Incredible advances in interventional treatment in utero have been made in recent years.[1] Some babies who previously would not have survived the pregnancy are now born healthy. Some who would have survived but with significant disability have seen their prospects of a healthy life greatly improved. As can be expected with cutting-edge treatment however, the benefits also come with risks.

Brisbane doctors recently performed the first Australian in utero surgery on a foetus with spina bifida.[2] Dr Jay Wellons, one of the American neurosurgeons who travelled over for the surgery, stated “the risks are, let’s face it, death, but this is where we work on the edge of death.”[3] At 24 weeks of gestation the surgeons made an incision in the mother’s abdomen, lifted the uterus and filled it with fluid so that the foetus floated upwards, and were then able to repair the spinal defect prior to closing the mother up and allowing the pregnancy to continue. Compared with surgery performed after birth, the in utero surgery is associated with better outcomes and it is hoped that it can be more widely carried out in Australia and New Zealand in the future.

Another radical procedure, pioneered in the ‘noughties, is a technique called fetoscopic tracheal occlusion (FETO). FETO is now being used at specialist centres around the world to treat congenital diaphragmatic hernia in utero (around 1 in 4000 pregnancies are affected). Where the hole in the diaphragm is large, the foetal lungs are not able to develop properly and in most cases this means stillbirth or death shortly after birth. Now a balloon can be inserted and filled within the trachea, which pushes the diaphragm downwards and allows the lungs the opportunity to grow. Once this has occurred the balloon is deflated and removed and the baby is delivered normally. Whilst not every foetus can be saved by performing FETO, around 60% now are.[4]

Whilst these developments are wonderful news to so many families, health providers should be aware of the specific legal issues that pioneering in utero procedures may raise:

  • If a foetus dies in utero, it has no legal status and hence there is no capacity for a claim to be brought on its behalf. Most claims for death in utero will of course be brought by the mother, and in some cases the father as well, for psychiatric damage.

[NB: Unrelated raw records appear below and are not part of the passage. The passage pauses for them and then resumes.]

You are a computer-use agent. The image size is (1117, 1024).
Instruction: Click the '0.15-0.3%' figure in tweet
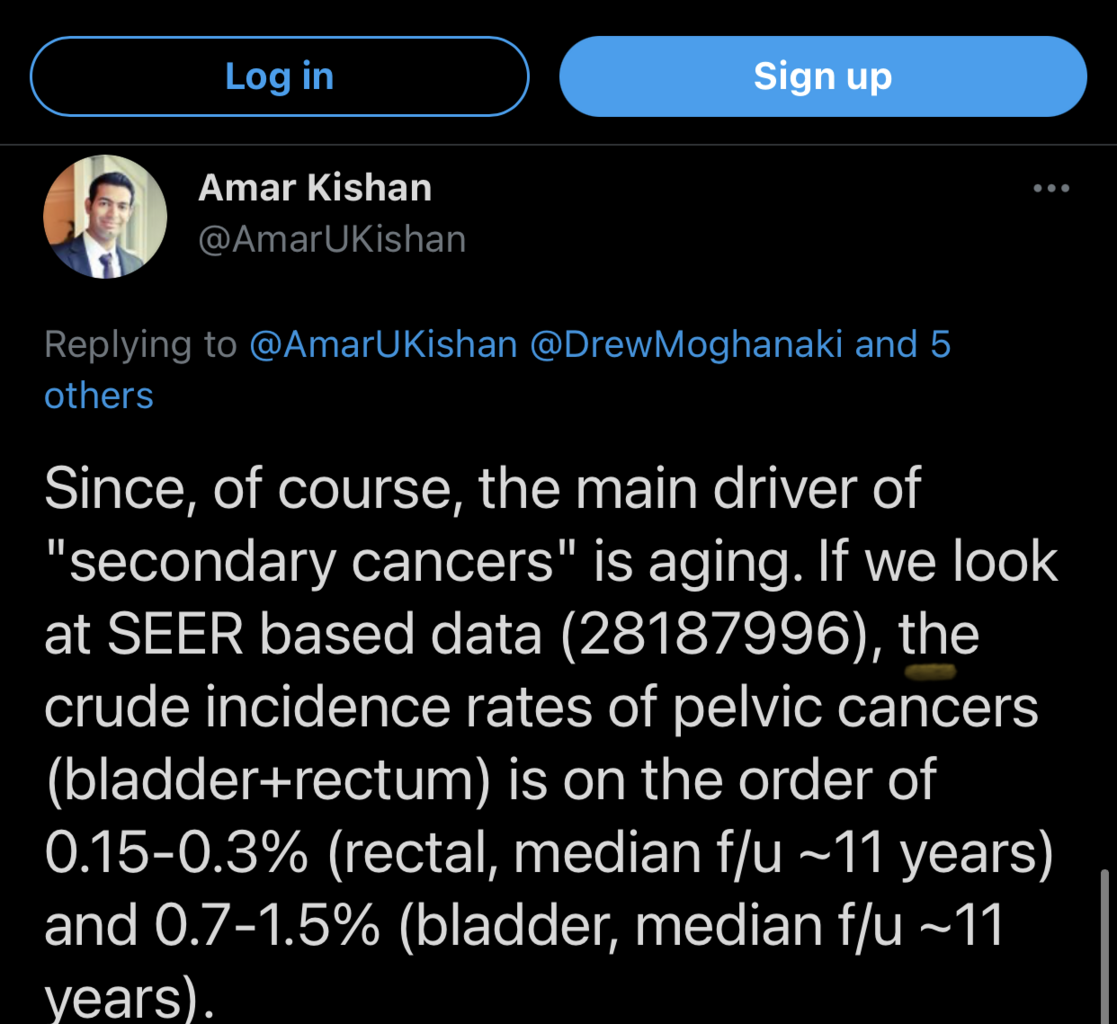tap(177, 853)
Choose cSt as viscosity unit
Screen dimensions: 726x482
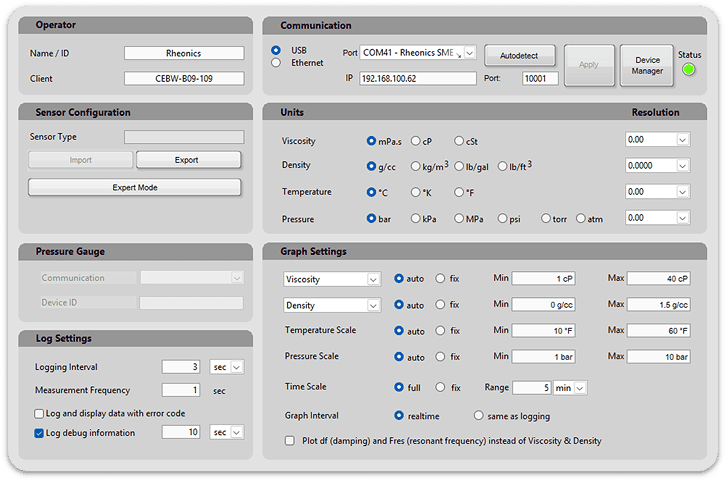pyautogui.click(x=459, y=141)
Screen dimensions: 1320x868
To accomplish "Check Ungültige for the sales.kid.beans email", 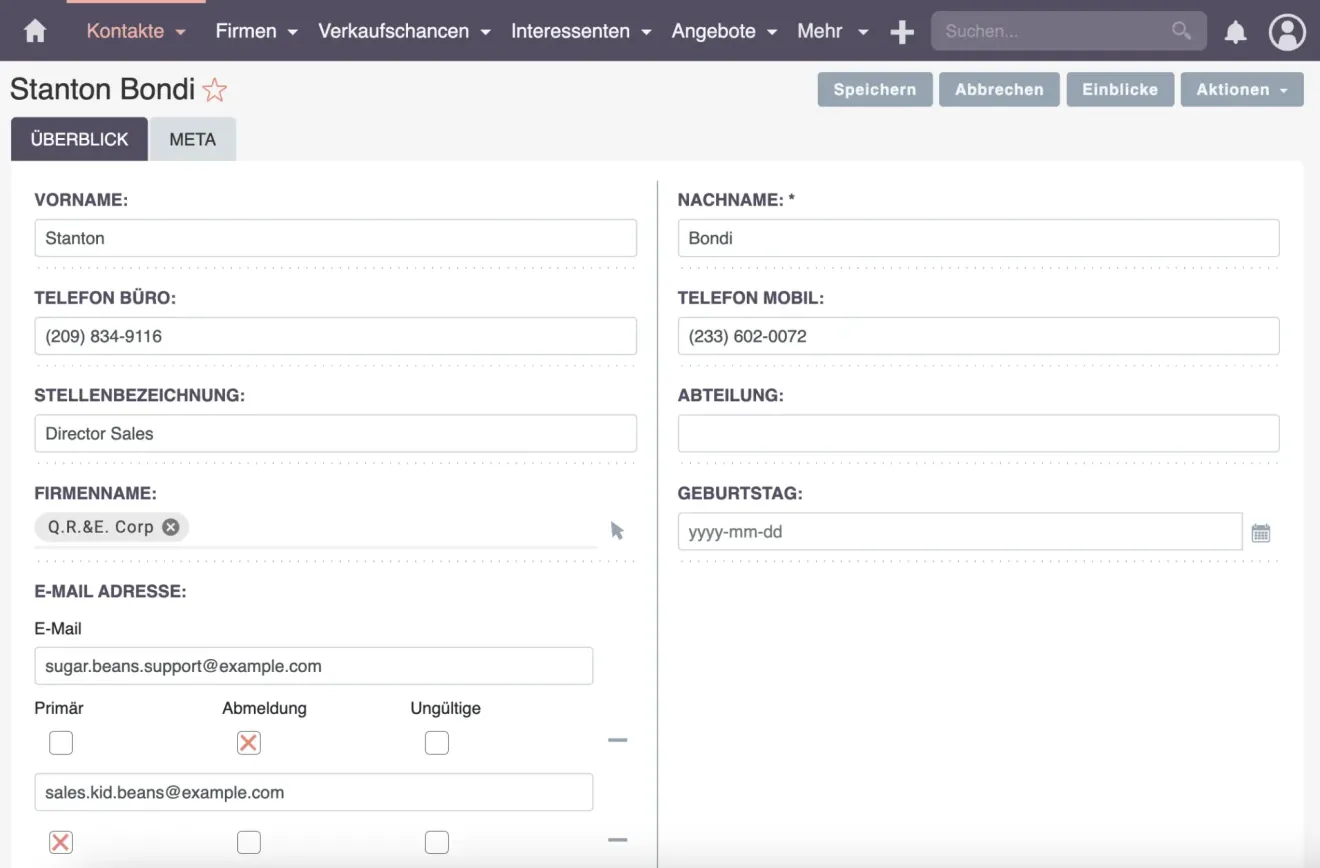I will (436, 842).
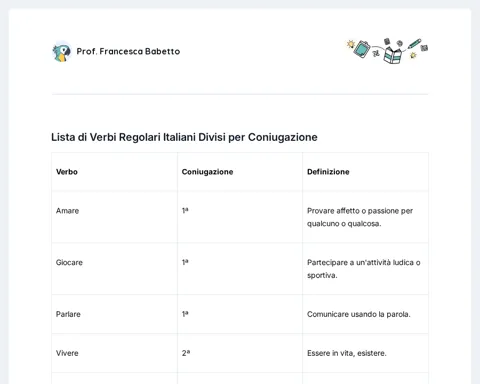Click the Comunicare usando la parola definition

pos(359,314)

These can be substantial depending on the level of impairment.
  • The Coroner has no jurisdiction to investigate a death in utero or a stillbirth, however as soon as a baby shows any sign of life, however brief, the Coroner’s jurisdiction is triggered.Where there has been an in utero medical intervention and the baby dies after birth, the Coroner may well feel this removes the death from the category of ‘natural death’, even if there was a ‘natural’ but potentially fatal underlying condition that the foetal intervention sought to remedy. Health providers must therefore remain aware of the possibility of Coronial examination of the treatment.
  • If a foetus is damaged in utero and lives, but with a disability attributable to negligence in providing the treatment rather than the underlying condition, s/he will be able to sue the health provider. New techniques are often riskier, not having been widely practiced, and longer-term outcomes may be unknown. These things may lend themselves to an increased litigation risk.
  • In the event a claim in negligence is brought against a health provider in respect of such pioneering treatment, there may be difficulty in obtaining supportive expert evidence simply because there may be very few others who are undertaking the same procedure. This would not necessarily be fatal to the defence of a claim, however it may render it more difficult.

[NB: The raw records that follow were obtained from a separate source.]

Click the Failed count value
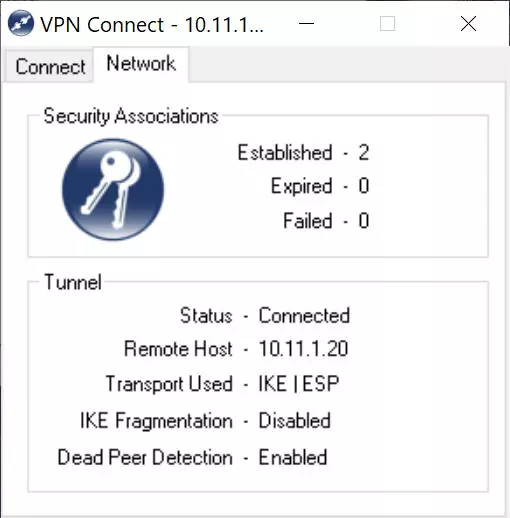The width and height of the screenshot is (510, 518). tap(364, 221)
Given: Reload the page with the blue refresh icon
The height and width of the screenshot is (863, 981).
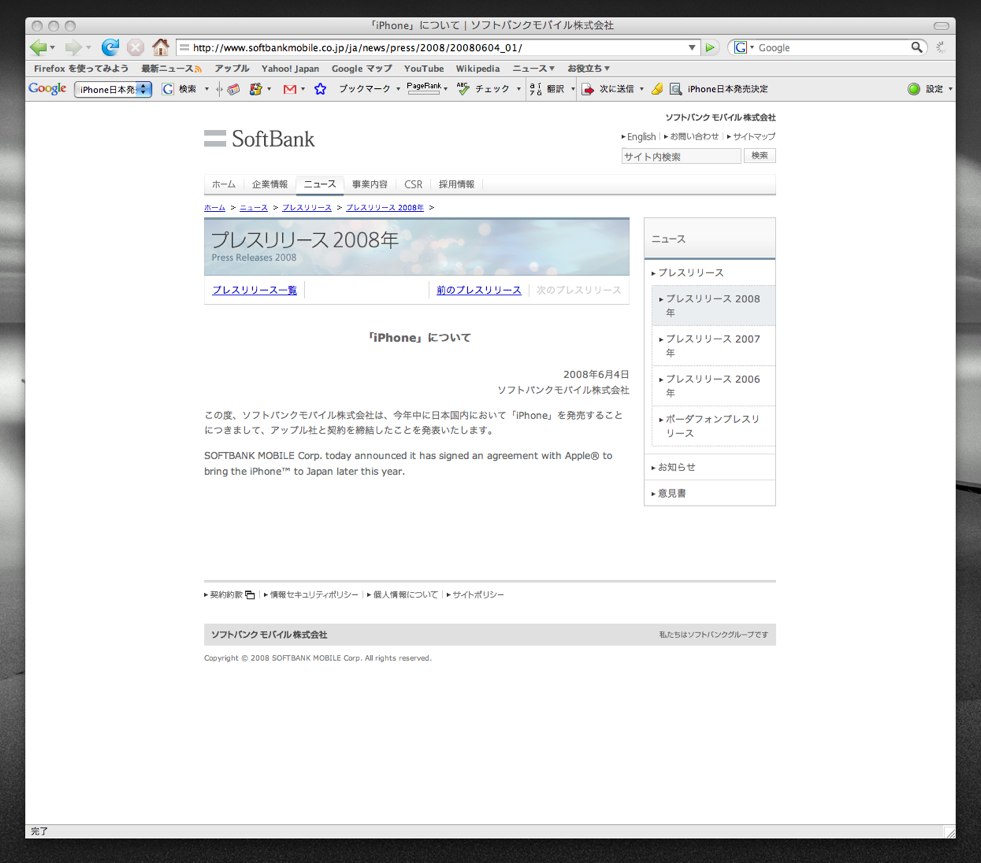Looking at the screenshot, I should [x=110, y=47].
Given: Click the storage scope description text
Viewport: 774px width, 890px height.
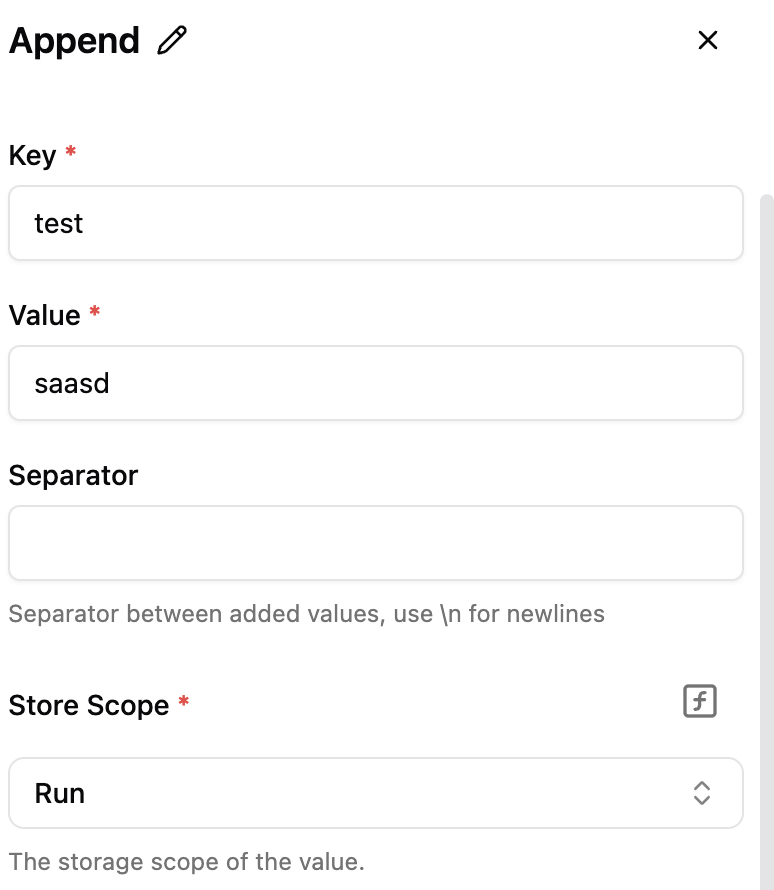Looking at the screenshot, I should click(x=186, y=861).
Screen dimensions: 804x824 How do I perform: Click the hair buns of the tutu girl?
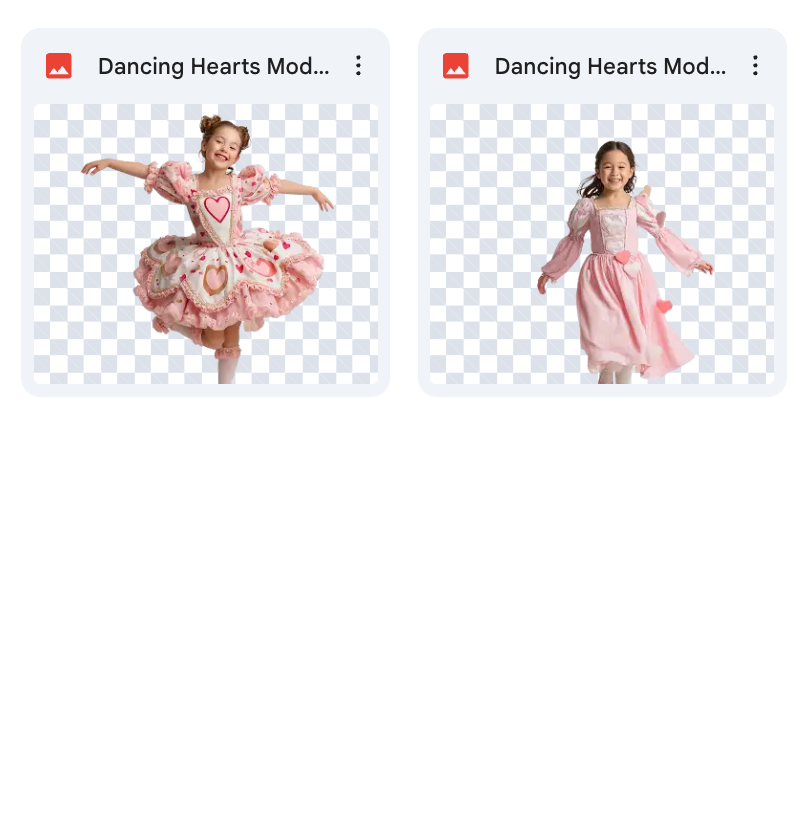[x=223, y=127]
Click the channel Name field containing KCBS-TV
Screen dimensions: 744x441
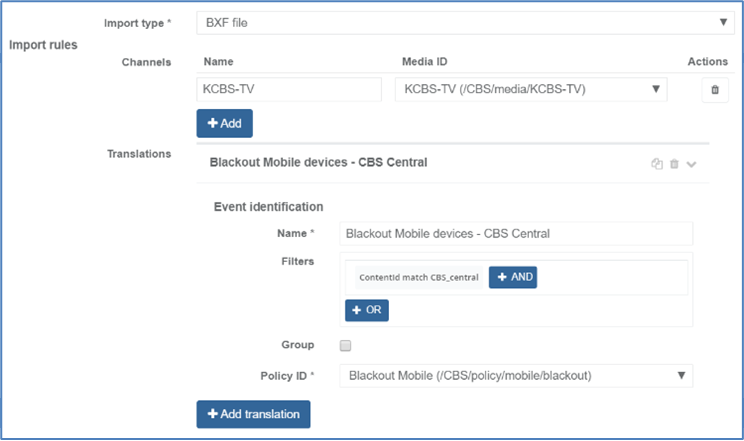pyautogui.click(x=290, y=90)
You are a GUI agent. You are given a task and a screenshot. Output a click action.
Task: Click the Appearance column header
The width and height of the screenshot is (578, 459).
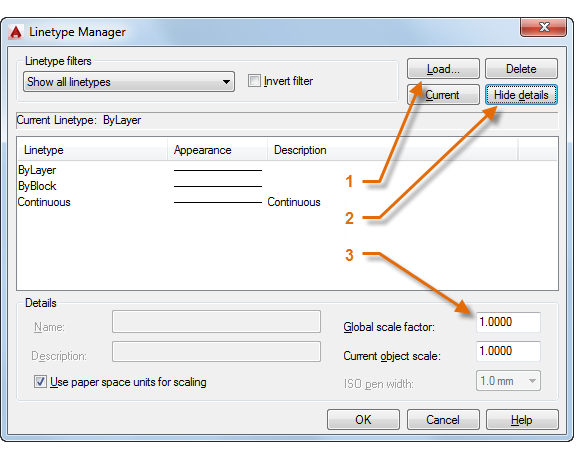217,150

Steps that can be taken to reduce the possibility of a successful claim include obtaining clinical ethics committee approval, peer and medical director support, and ensuring the consenting procedure is extremely thorough. If the treatment is being provided pursuant to a clinical trial this may also assist in the defence of a claim as the regulation of trials is very stringent and can often withstand much scrutiny when proper consent procedures are in place.